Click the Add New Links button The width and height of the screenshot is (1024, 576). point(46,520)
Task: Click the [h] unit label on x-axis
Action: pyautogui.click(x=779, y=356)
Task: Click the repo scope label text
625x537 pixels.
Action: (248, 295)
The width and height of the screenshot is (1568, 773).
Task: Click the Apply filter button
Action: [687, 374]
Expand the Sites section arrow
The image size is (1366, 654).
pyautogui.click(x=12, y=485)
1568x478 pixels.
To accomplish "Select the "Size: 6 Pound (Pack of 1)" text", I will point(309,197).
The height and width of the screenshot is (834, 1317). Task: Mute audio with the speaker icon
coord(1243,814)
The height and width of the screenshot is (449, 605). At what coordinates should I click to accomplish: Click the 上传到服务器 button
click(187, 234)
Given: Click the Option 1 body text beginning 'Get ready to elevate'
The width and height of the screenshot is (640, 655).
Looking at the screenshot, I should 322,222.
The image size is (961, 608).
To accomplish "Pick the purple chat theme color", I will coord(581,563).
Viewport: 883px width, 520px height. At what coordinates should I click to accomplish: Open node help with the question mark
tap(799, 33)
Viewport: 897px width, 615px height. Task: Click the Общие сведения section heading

※

*DIRECTIVE*
Copy all of the records above verbatim, line for line.

*WORKED ANSWER*
Click the Add New Links button The width and height of the screenshot is (1024, 576). point(46,520)
Task: Click the [h] unit label on x-axis
Action: pyautogui.click(x=779, y=356)
Task: Click the repo scope label text
625x537 pixels.
Action: (248, 295)
The width and height of the screenshot is (1568, 773).
Task: Click the Apply filter button
Action: [687, 374]
Expand the Sites section arrow
The image size is (1366, 654).
pyautogui.click(x=12, y=485)
1568x478 pixels.
To accomplish "Select the "Size: 6 Pound (Pack of 1)" text", I will point(309,197).
The height and width of the screenshot is (834, 1317). Task: Mute audio with the speaker icon
coord(1243,814)
The height and width of the screenshot is (449, 605). At what coordinates should I click to accomplish: Click the 上传到服务器 button
click(187, 234)
Given: Click the Option 1 body text beginning 'Get ready to elevate'
The width and height of the screenshot is (640, 655).
Looking at the screenshot, I should 322,222.
The image size is (961, 608).
To accomplish "Pick the purple chat theme color", I will coord(581,563).
Viewport: 883px width, 520px height. At what coordinates should I click to accomplish: Open node help with the question mark
tap(799, 33)
Viewport: 897px width, 615px height. Task: Click the Общие сведения section heading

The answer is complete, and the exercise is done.